The IT Infrastructure is almost always the first place for blame (fair or unfair) when there are application performance and availability issues. This is why IT infrastructure monitoring is often a topic of conversation between C-Management and IT - regardless of whether the infrastructure is an on-premises, hybrid cloud, or even public cloud deployment.
What is the best way to mitigate IT infrastructure problems?
Ultimately you provide the most benefits to the organization by implementing a monitoring strategy that understands the IT infrastructure and knows what to do with critical information once a problem is identified (i.e. who to notify, how to escalate, and what steps to take to mitigate).
What to monitor?
Before delving into IT infrastructure monitoring it is important to define what comprises the IT infrastructure. The knee jerk reaction is to encompass only the physical elements of the datacenter, however it is important to realize there are quite a few other variables that enter into the equation.
How to Monitor
The whole idea behind effective IT infrastructure monitoring is to proactively detect problem symptoms before users (and by extension management) are affected. This is perhaps an overly simplistic description as there are quite a few moving pieces that have to operate in concert to pull this off. The devil really is in the details.
Collection and Evaluation
At its most basic level effective IT Infrastructure monitoring is about having a proper built-in knowledge base in place that understands what key performance indicators (KPIs) to collect, how often to collect them, and most importantly how to evaluate them. This means automating the consistent collection and analysis of metrics (again both hardware and software components) at a granularity that cannot be achieved manually.
IT infrastructures are inherently volatile, so it is important to eliminate the possibility of critical resources being overlooked in monitoring.
Automated discovery works best when implemented as an agentless architecture. Leveraging protocols like WMI, SSH, and SNMP allow for the almost instantaneous monitoring of newly discovered IT Infrastructure components. Operating agentlessly also minimize the monitoring technology’s footprint, which is very helpful when having to deal with change control during software updates.
A fundamental tenet of effective IT Infrastructure monitoring is communicating problem information to the right people and at the right time.
Keeping the problem information relevant and timely goes a long way towards an IT infrastructure monitoring strategy that saves time rather than takes time.
Proper alerting requires the ability to notify staff via a number of mechanisms such email, SMS, and webhooks. Initiating corrective actions is also part and parcel to alerting. For example, if a corrective action can mitigate or even fix a problem before users are affected, then the alerting can be limited to IT staff - and broadened only when a quick resolution isn’t in the cards.
Dashboards are an invaluable tool that deliver critical IT Infrastructure health information quickly and concisely to management, IT organizations, and their customers. The type of dashboards used will vary depending on the mission.
Sample Longitude SLA Dashboard drill-down looking at EC2 Sprawl
Multiple dashboard configuration options gives each tier of user information specific to their needs. Real time dashboards and displays are yet another tool to ensure that the right information is disseminated to the right people and at the right time.

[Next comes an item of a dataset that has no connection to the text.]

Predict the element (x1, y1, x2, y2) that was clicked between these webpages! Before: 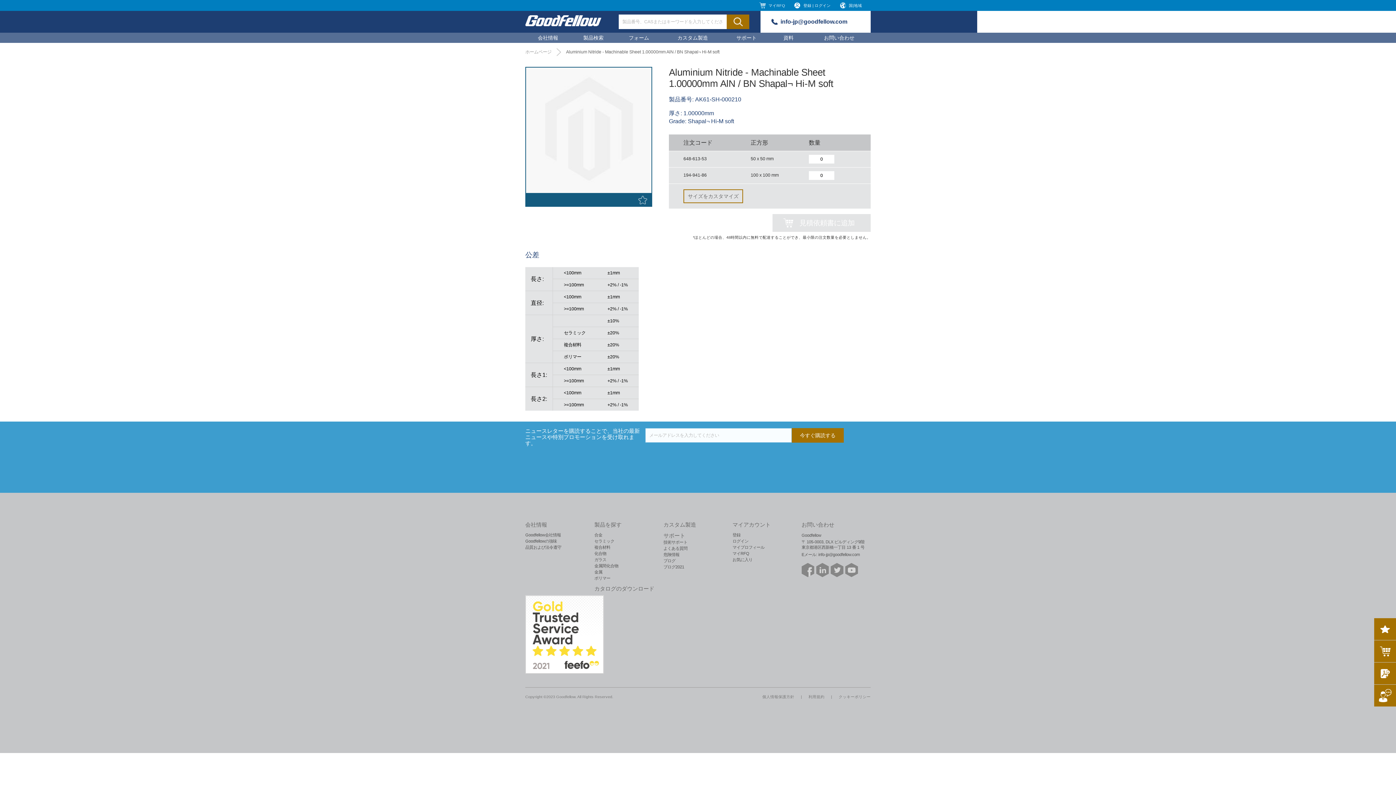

IT infrastructure reporting is about measuring and quantifying past health and, when possible, predicting future health. Ultimately it is about being able to provide an objective measurement of performance and availability. Proper IT infrastructure reporting comes in a number of forms.
Longitude Capacity Planner showing virtual machine memory useReports on performance, capacity, and alerts not only help keep the entire organization informed but also help amplify the effectiveness of IT. In addition, SLA reports show the entire technology stack and can help pinpoint specific component anomalies that degrade availability and response time.
IT infrastructure monitoring need not be complicated or burdensome. It should be simple to configure, alert proactively, deliver real-time dashboards, and provide clear reporting to IT and their constituents.
Properly implemented IT infrastructure monitoring not only allows IT organizations to head off problems earlier, but it also frees organizations to add value in other areas such as researching strategies and technologies that will allow them to increase their competitive advantage.